Editor’s Comment: Crude-oil-to-chemicals projects

Crude-oil-to-chemicals projects will redefine the business dynamics of the Middle East downstream industry in the near future.

Martin Menachery, editor of Refining & Petrochemicals Middle East.
Martin Menachery, editor of Refining & Petrochemicals Middle East.

In several regions, recently, the demand for chemicals is increasing at a much higher rate than the demand for transportation fuels. State-of-the-art complex refineries can be configured, as a result of the progress in catalytic technology, to make chemical feedstocks instead of fuels directly from crude oil. In the global petrochemical industry, development and application of disruptive technologies have been going on seriously in recent past.

For example, in January 2018, Saudi Aramco has signed a three-party joint development agreement (JDA) with CB&I and Chevron Lummus Global (CLG) to scale up and commercialise Aramco’s thermal-crude-to-chemicals (TC2C) technology, which has been pioneered at Aramco’s R&D centre over the past few years in order to enable higher chemical yield than previously achievable. By deploying a proprietary direct conversion process, this technology bypasses the conventional refining steps.

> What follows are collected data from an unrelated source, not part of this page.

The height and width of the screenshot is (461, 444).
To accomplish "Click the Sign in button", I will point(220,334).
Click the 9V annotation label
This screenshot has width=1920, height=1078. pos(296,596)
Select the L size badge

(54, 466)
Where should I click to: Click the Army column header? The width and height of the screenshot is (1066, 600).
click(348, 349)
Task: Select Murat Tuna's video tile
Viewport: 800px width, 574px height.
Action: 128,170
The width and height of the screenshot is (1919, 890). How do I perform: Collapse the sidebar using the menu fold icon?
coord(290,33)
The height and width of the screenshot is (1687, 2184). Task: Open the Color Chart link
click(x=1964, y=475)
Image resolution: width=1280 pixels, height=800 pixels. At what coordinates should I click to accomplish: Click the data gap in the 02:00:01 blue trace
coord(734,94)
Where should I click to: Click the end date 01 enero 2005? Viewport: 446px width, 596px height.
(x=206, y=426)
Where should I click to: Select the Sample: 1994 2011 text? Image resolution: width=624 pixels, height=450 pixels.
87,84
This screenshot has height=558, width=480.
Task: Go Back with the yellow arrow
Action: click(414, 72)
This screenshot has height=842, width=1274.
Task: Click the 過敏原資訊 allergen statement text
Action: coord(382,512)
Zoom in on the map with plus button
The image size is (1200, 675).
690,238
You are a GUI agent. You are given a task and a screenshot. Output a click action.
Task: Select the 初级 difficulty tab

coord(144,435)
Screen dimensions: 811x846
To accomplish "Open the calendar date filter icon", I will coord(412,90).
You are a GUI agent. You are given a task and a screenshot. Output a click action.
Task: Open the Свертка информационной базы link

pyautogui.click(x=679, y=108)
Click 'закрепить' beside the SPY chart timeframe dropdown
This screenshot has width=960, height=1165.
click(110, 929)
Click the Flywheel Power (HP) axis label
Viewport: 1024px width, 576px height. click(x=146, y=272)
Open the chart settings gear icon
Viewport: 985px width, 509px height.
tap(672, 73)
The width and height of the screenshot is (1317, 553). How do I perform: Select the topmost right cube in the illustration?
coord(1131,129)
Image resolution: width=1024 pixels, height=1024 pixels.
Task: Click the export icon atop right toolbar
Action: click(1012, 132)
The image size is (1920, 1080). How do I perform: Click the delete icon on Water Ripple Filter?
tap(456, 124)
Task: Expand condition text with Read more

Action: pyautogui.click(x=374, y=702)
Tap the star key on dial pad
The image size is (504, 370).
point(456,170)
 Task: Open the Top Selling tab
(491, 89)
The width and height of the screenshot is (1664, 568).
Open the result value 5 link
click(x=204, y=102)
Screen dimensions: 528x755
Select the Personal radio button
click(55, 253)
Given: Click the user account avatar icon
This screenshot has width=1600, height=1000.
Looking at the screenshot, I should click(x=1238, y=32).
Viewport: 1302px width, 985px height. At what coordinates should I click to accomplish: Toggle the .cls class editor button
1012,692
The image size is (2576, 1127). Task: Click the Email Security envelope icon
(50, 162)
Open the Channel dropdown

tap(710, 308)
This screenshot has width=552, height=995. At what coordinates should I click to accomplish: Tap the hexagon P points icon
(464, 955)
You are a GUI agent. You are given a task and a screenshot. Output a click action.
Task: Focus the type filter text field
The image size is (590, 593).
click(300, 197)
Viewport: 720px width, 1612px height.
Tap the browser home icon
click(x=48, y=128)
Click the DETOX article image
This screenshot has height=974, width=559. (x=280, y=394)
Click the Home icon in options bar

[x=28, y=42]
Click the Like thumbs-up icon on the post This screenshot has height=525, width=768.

According to the JDA, CLG’s hydroprocessing technologies and CB&I’s ethylene cracker technology will be combined with Aramco’s TC2C technology. This is an innovative integration of advanced technologies for the direct production of high-value petrochemicals directly from crude oil. The combined technology will convert 70% to 80% of crude intake into chemicals.

In November 2017, Aramco and SABIC have signed an MoU to develop a $20bn crude-oil-to-chemicals (COTC) facility to process 400,000bpd of crude oil, which will produce 9mtpa of chemicals and base oils, and 200,000bpd of diesel.

at the same time, private Chinese chemical producers, including Hengli and Rong Sheng, are back-integrating their chemical plants with refineries by building COTC facilities, which could yield up to two to three times more chemicals than a traditional integrated facility, whilst processing heavy crudes.

The objective of the COTC projects is to increase products derived from a barrel of oil from the conventional 15%-25% range to 40%-80% range of chemicals and non-fuel products. It is interesting to note here that all COTC projects announced are expected to produce a minimum of 40% of chemicals per barrel of oil. Definitely, these COTC projects will redefine the business dynamics of the downstream industry in the near future.